● **Saved entries**
========================================================================

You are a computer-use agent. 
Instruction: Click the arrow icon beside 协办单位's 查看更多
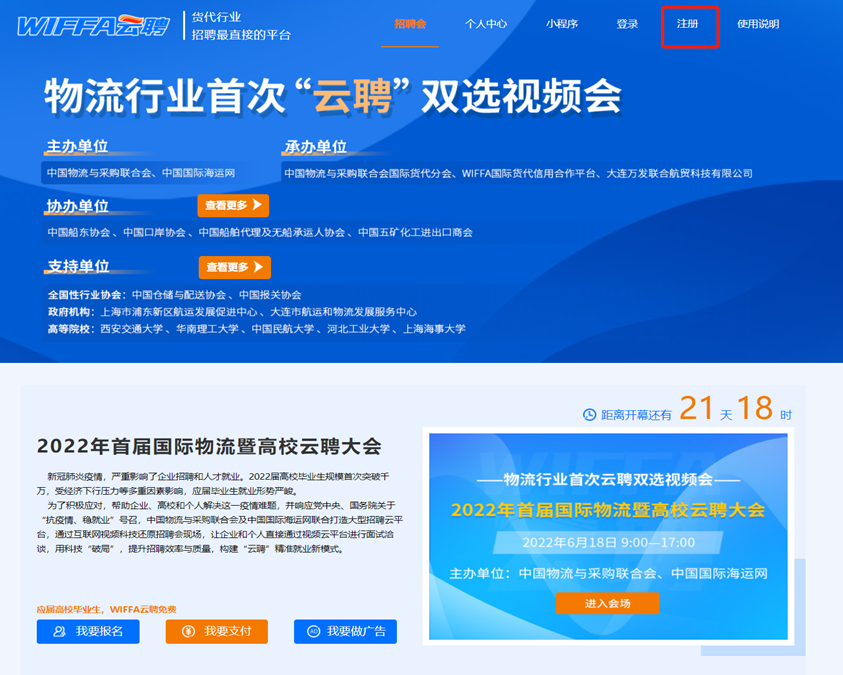257,205
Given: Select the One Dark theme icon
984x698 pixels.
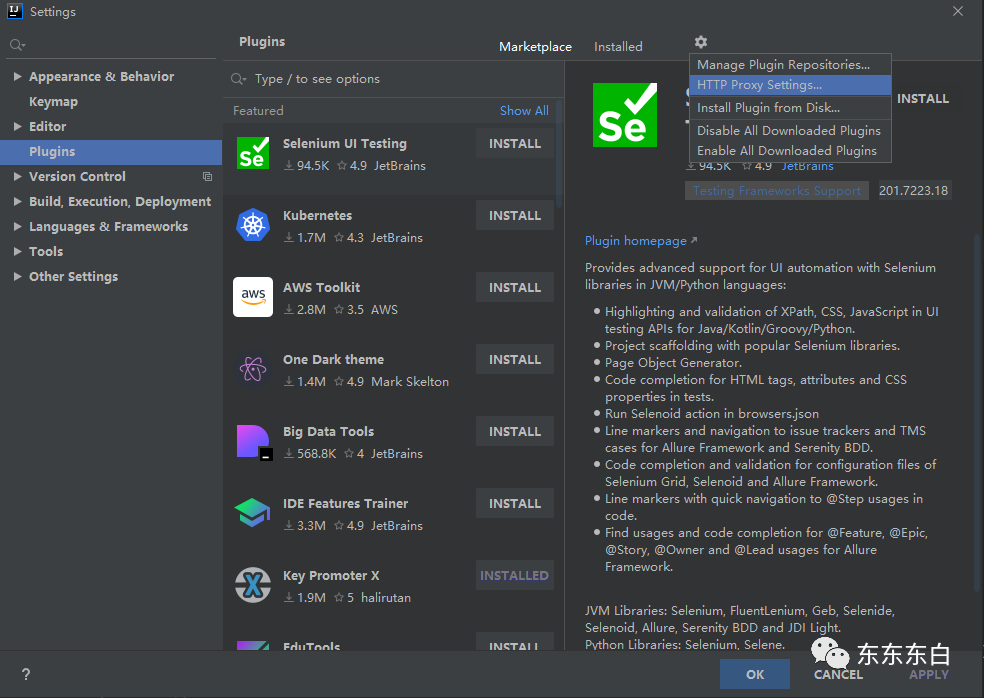Looking at the screenshot, I should coord(253,369).
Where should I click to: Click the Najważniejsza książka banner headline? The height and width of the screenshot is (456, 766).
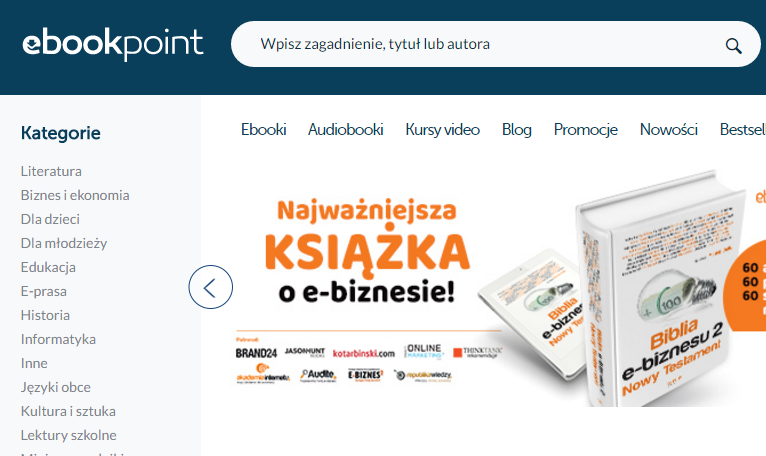point(367,250)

========================================================================

Print each entry above verbatim, pictures left out.

● **COMPLETED TASK**
You are a computer-use agent. 
Instruction: Click the arrow icon beside 协办单位's 查看更多
257,205
Given: Select the One Dark theme icon
984x698 pixels.
Looking at the screenshot, I should coord(253,369).
Where should I click to: Click the Najważniejsza książka banner headline? The height and width of the screenshot is (456, 766).
point(367,250)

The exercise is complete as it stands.